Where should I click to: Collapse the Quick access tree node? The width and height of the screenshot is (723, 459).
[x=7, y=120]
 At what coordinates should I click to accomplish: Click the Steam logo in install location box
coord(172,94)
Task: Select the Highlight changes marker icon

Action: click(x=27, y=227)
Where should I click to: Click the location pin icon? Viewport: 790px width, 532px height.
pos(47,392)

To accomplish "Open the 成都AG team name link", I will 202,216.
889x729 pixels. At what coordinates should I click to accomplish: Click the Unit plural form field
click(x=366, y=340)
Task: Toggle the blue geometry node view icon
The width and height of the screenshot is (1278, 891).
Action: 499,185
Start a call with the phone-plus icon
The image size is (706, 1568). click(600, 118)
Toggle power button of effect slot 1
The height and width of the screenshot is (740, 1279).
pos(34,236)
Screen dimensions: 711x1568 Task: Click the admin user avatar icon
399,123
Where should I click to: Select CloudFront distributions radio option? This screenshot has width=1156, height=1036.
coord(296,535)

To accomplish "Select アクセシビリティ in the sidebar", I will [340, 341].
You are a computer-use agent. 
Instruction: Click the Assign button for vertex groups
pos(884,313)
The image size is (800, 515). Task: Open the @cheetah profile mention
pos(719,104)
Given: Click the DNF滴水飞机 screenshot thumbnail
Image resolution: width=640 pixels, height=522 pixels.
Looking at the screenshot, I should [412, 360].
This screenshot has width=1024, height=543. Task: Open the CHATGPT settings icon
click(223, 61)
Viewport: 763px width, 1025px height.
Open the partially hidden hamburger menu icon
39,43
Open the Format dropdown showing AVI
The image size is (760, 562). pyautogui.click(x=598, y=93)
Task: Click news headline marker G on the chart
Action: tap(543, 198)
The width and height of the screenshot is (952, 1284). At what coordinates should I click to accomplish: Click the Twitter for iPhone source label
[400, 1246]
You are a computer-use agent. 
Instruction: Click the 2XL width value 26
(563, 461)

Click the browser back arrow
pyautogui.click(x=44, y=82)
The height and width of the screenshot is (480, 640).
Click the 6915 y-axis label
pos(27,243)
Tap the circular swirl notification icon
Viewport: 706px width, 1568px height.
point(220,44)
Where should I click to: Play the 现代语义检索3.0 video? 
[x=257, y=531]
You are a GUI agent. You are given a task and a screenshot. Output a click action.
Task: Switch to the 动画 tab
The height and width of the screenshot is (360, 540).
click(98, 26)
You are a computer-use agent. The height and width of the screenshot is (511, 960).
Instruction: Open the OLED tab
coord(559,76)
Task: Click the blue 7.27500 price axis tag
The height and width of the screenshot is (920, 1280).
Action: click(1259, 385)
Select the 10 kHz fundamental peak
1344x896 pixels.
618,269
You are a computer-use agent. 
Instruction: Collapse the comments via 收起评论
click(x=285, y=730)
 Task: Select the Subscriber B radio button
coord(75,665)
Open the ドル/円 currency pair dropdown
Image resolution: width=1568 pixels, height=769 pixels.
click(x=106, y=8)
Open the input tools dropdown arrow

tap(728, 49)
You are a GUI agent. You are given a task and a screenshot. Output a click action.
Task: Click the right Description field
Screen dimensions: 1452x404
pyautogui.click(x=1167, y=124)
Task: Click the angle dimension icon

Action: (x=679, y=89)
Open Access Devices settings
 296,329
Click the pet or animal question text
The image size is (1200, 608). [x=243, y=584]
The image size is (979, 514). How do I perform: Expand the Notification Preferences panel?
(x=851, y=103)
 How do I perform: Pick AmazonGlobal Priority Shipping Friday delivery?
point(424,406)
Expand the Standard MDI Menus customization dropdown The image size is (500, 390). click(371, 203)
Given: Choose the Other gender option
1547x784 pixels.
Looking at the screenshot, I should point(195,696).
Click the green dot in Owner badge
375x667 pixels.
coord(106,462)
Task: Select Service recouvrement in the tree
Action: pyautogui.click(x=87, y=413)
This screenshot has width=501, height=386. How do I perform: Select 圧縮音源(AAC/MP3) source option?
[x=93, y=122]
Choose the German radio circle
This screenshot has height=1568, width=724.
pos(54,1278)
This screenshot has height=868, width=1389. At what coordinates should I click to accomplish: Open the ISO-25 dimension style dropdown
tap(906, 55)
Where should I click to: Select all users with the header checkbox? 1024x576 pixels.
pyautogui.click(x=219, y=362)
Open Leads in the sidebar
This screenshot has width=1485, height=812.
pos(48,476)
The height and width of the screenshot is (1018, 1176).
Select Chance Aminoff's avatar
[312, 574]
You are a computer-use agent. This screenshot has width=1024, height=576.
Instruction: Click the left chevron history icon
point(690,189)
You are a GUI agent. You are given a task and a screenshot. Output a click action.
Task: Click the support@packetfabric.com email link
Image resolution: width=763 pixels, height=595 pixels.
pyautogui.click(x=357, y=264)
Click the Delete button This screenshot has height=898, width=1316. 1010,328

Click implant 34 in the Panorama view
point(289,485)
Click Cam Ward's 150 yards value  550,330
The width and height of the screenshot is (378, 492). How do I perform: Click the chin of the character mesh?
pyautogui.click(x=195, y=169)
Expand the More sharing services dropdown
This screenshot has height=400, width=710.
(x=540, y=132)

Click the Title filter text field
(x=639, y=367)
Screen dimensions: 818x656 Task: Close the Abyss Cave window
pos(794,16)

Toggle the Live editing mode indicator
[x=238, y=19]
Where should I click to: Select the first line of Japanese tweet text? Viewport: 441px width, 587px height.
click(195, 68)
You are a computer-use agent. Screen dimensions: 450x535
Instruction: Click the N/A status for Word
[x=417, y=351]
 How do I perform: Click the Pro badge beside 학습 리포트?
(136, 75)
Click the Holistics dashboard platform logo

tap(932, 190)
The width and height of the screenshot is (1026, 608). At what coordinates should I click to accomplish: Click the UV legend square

____

§ TASK DIRECTIONS: Only the lines from the one with "Click the Holistics dashboard platform logo" through the end of the material are wanted; copy them exactly, both ends included.

§ YOUR SOLUTION:
Click the Holistics dashboard platform logo

tap(932, 190)
The width and height of the screenshot is (1026, 608). At what coordinates should I click to accomplish: Click the UV legend square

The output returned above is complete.